*Supplied material*
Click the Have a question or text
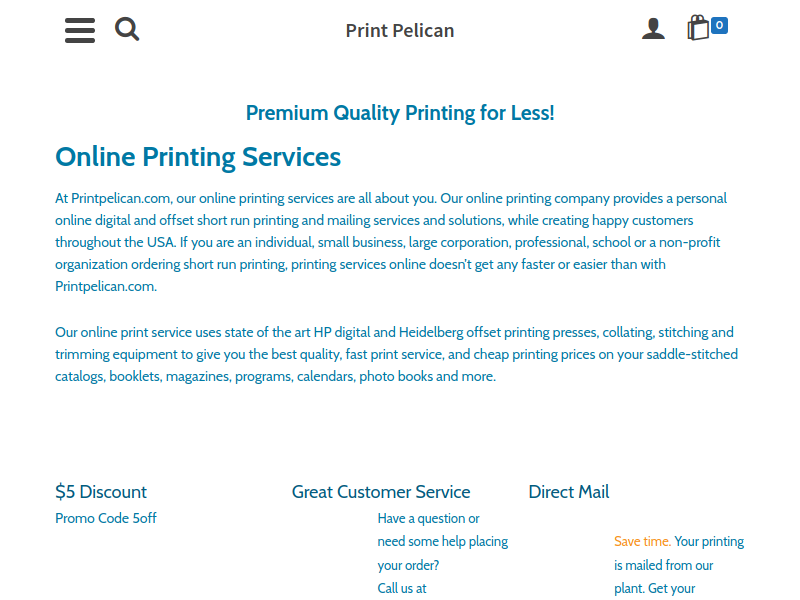[x=429, y=518]
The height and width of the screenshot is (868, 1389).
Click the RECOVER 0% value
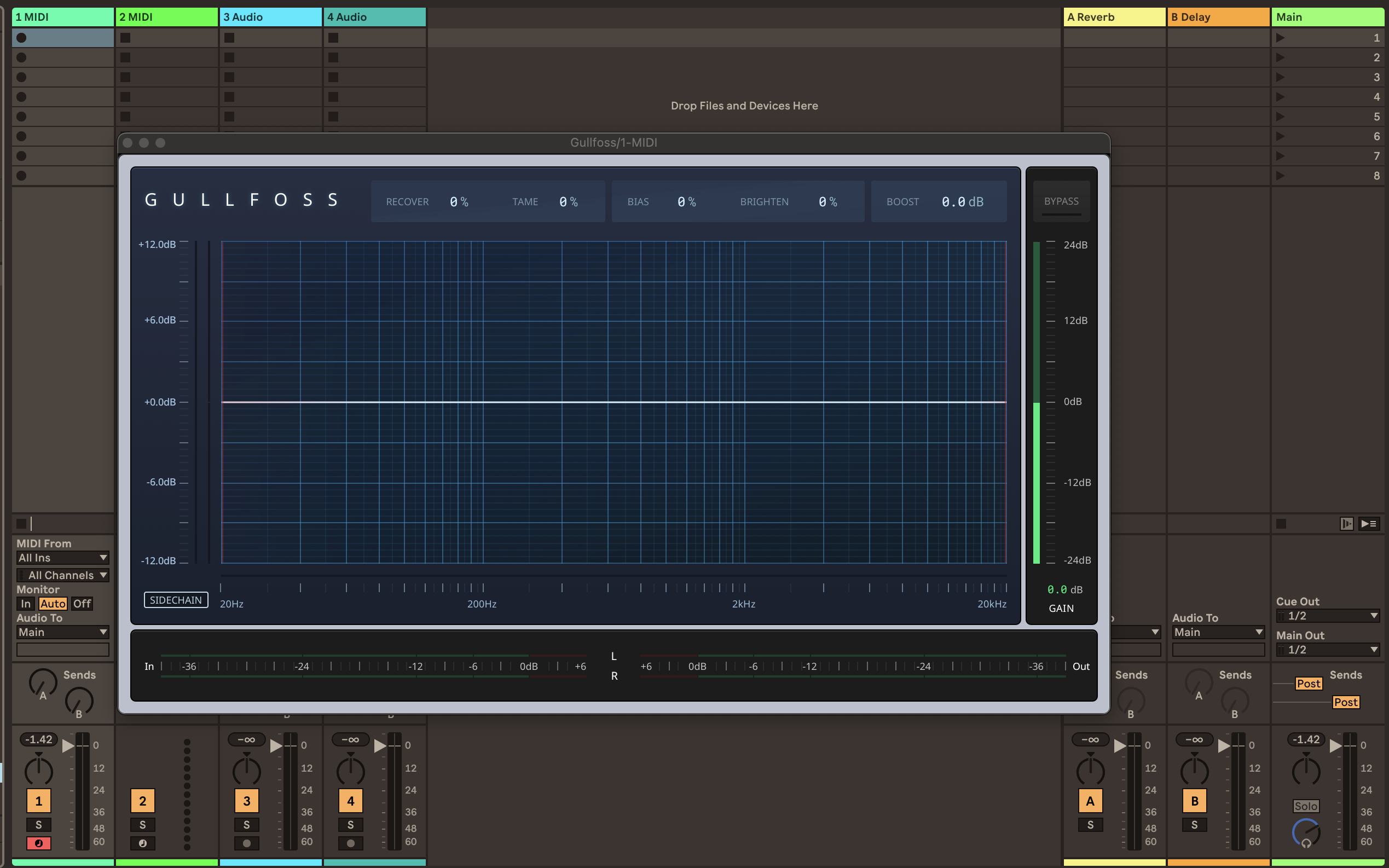pos(459,202)
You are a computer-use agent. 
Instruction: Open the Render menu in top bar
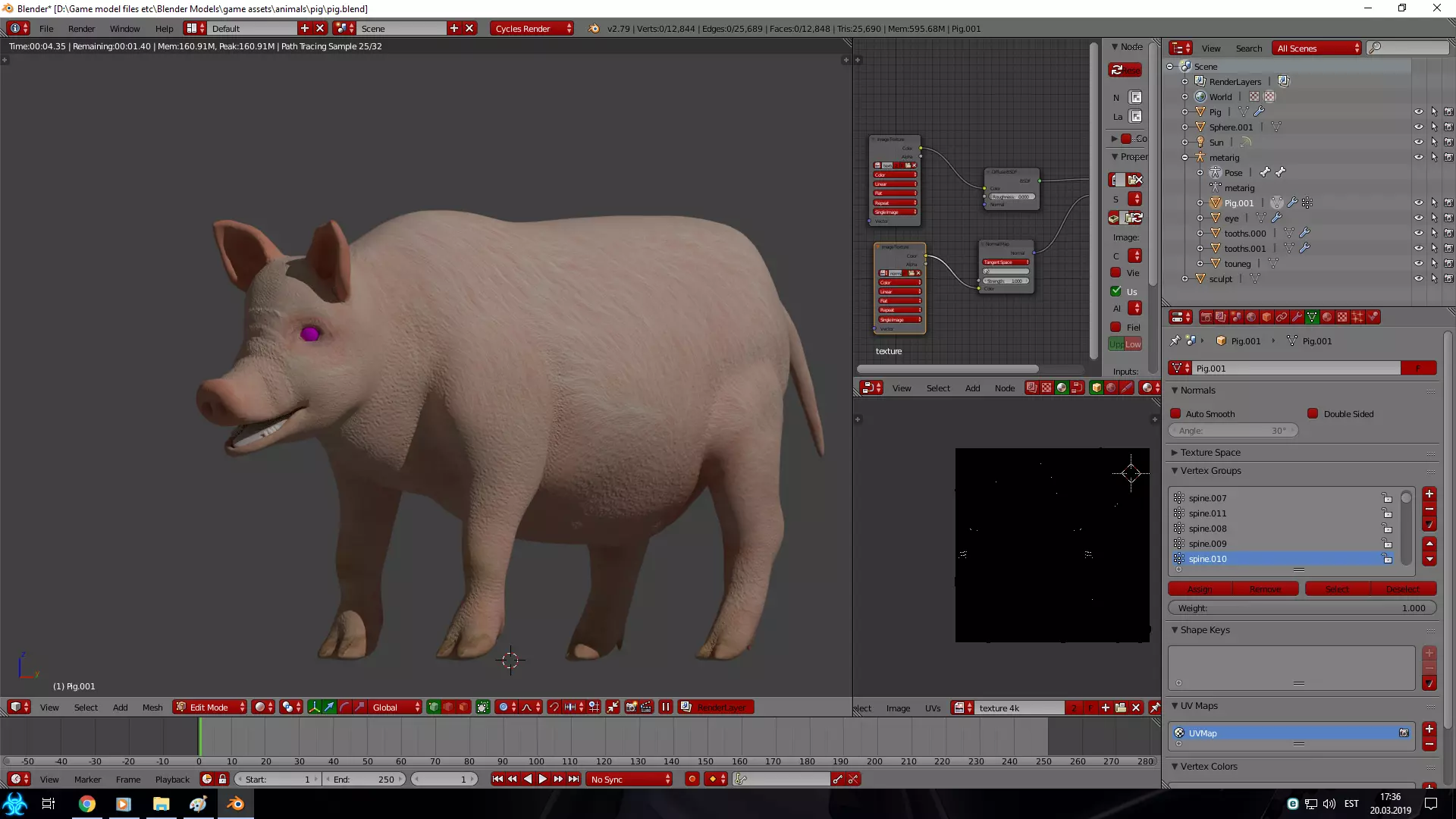click(x=81, y=28)
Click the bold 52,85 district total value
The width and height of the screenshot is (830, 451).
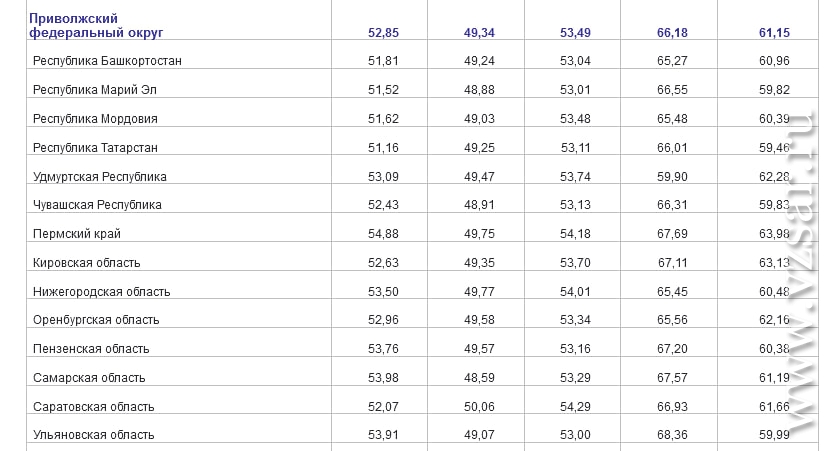(x=383, y=33)
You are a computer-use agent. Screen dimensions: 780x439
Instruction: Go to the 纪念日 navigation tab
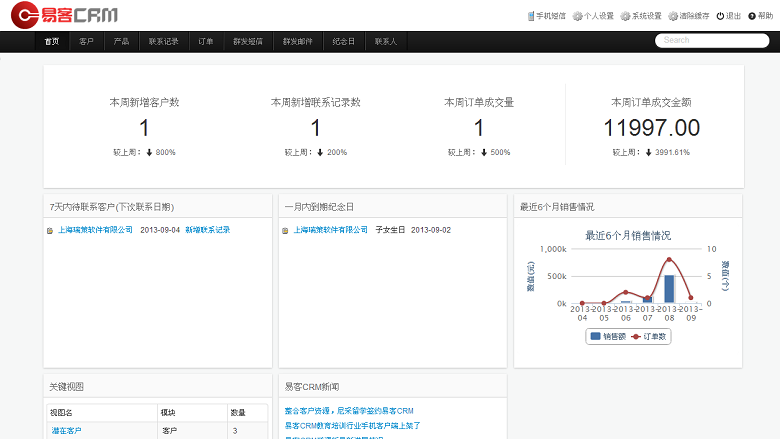pyautogui.click(x=343, y=41)
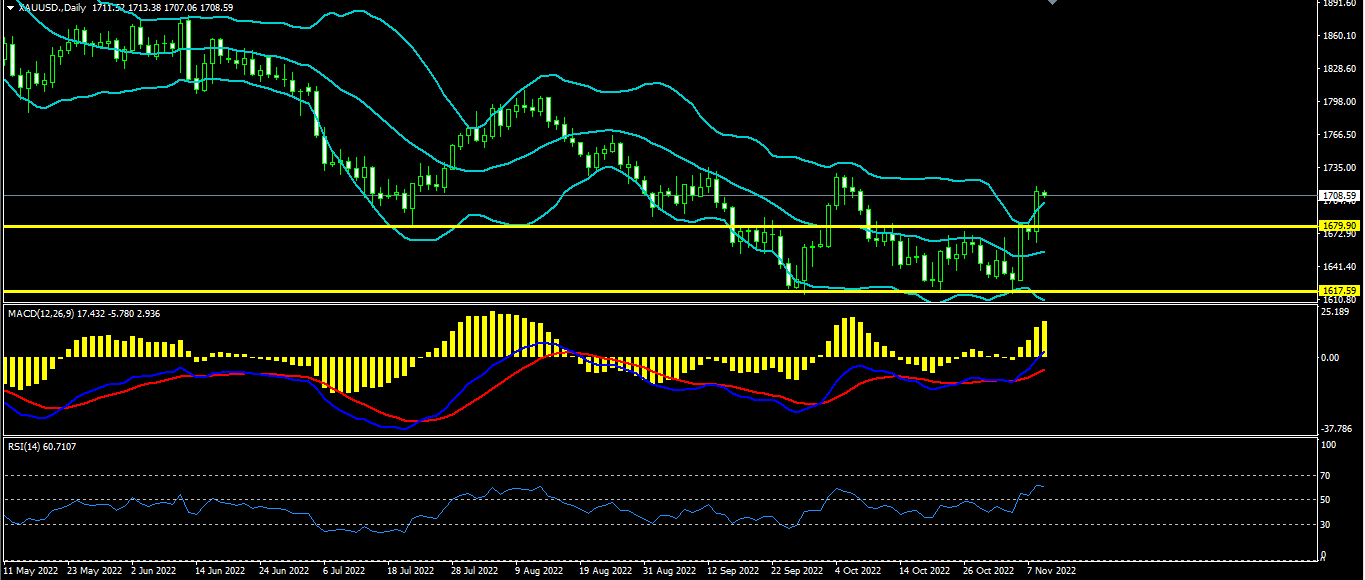Click the red MACD signal line's right end

coord(1044,370)
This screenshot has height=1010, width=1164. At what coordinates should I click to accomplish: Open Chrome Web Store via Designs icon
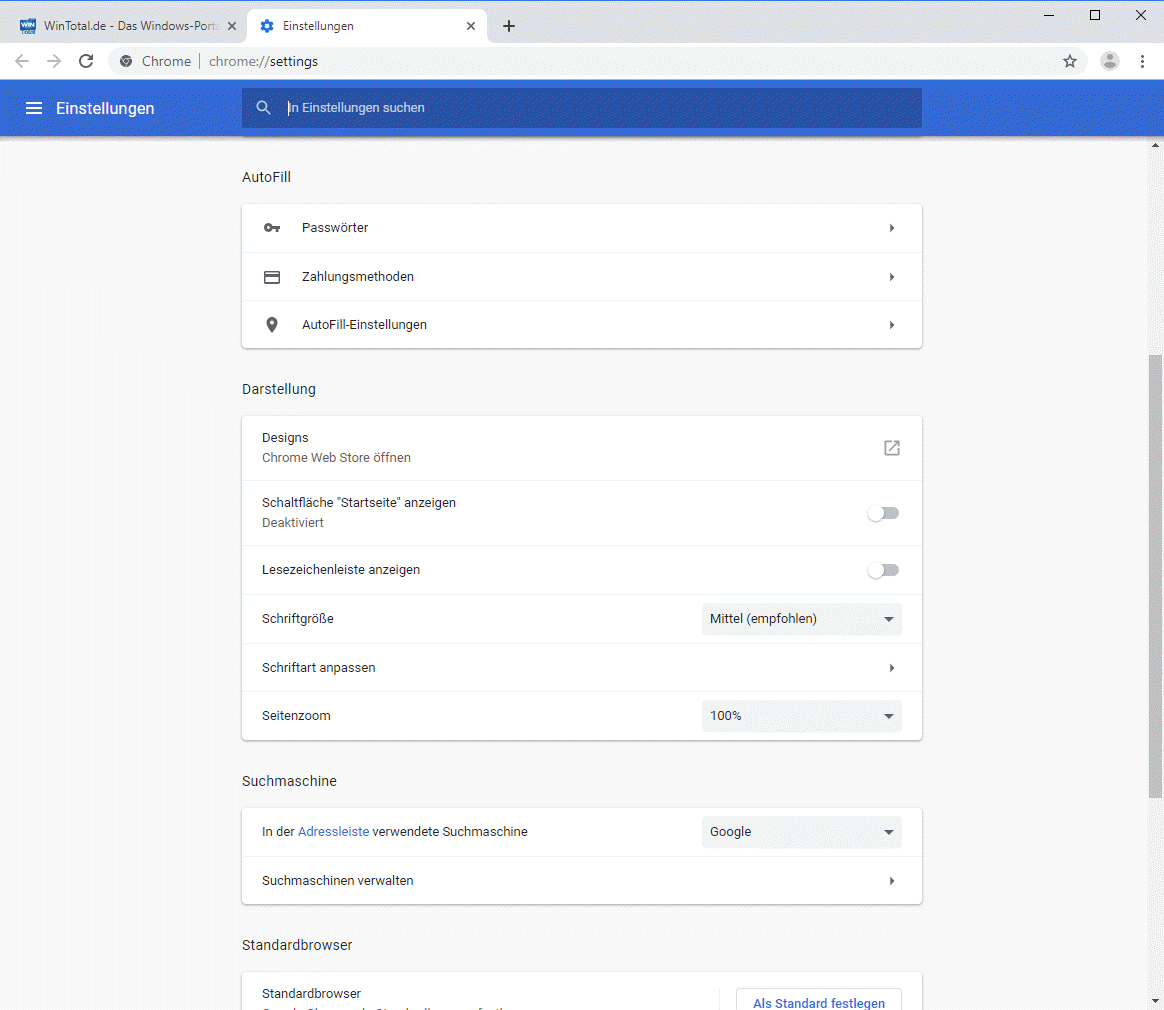click(x=892, y=448)
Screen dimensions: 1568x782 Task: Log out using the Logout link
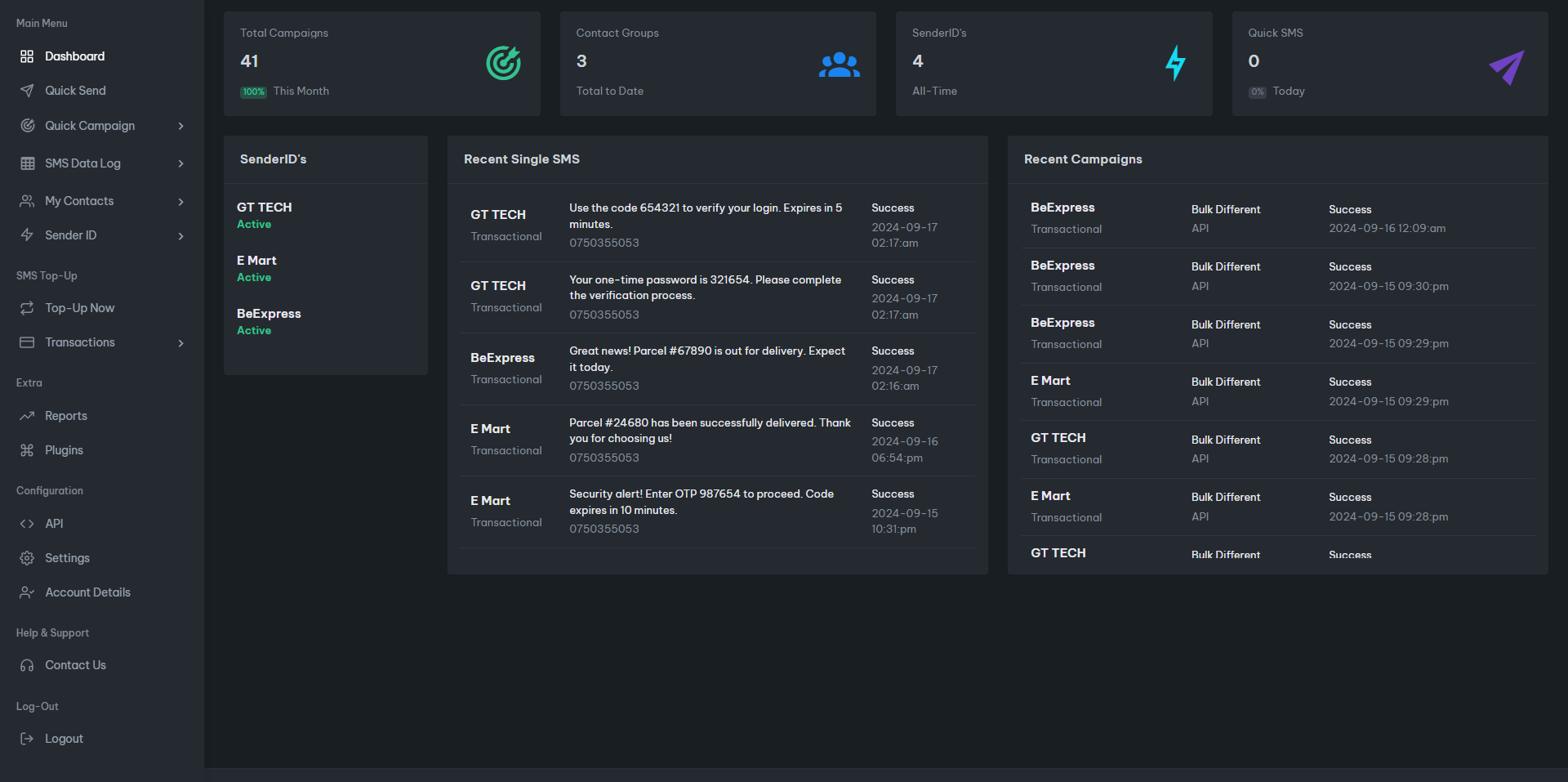64,739
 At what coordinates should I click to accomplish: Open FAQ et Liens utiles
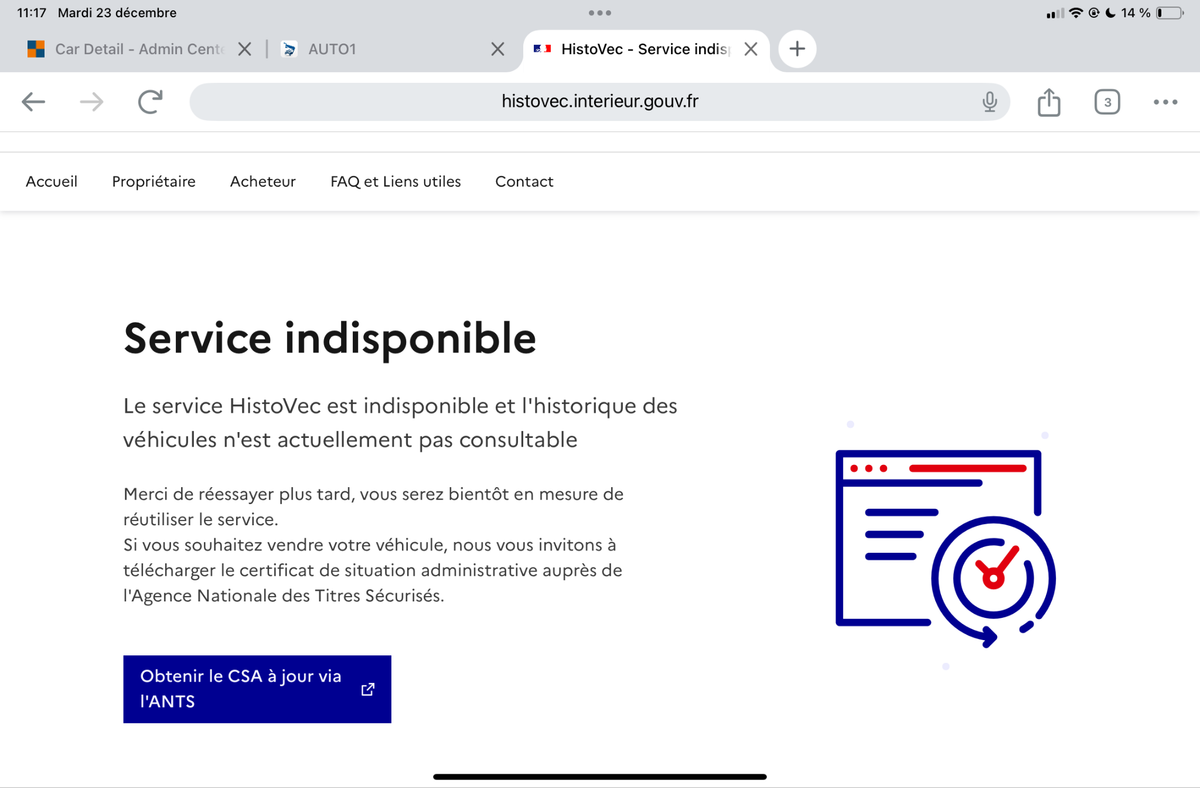click(x=396, y=181)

*Task*
Extract all of the data above word for word, leaving out the pictures.

*The output*
Click the Have a question or text
[x=429, y=518]
The height and width of the screenshot is (868, 1389).
Click the RECOVER 0% value
pos(459,202)
You are a computer-use agent. 
Instruction: Open the Render menu in top bar
click(x=81, y=28)
Click the bold 52,85 district total value
The width and height of the screenshot is (830, 451).
(x=383, y=33)
You are a computer-use agent. Screen dimensions: 780x439
Instruction: Go to the 纪念日 navigation tab
pyautogui.click(x=343, y=41)
Click the red MACD signal line's right end

coord(1044,370)
This screenshot has height=1010, width=1164. At what coordinates should I click to accomplish: Open Chrome Web Store via Designs icon
click(x=892, y=448)
Screen dimensions: 1568x782 Task: Log out using the Logout link
64,739
 At what coordinates should I click to accomplish: Open FAQ et Liens utiles
click(x=396, y=181)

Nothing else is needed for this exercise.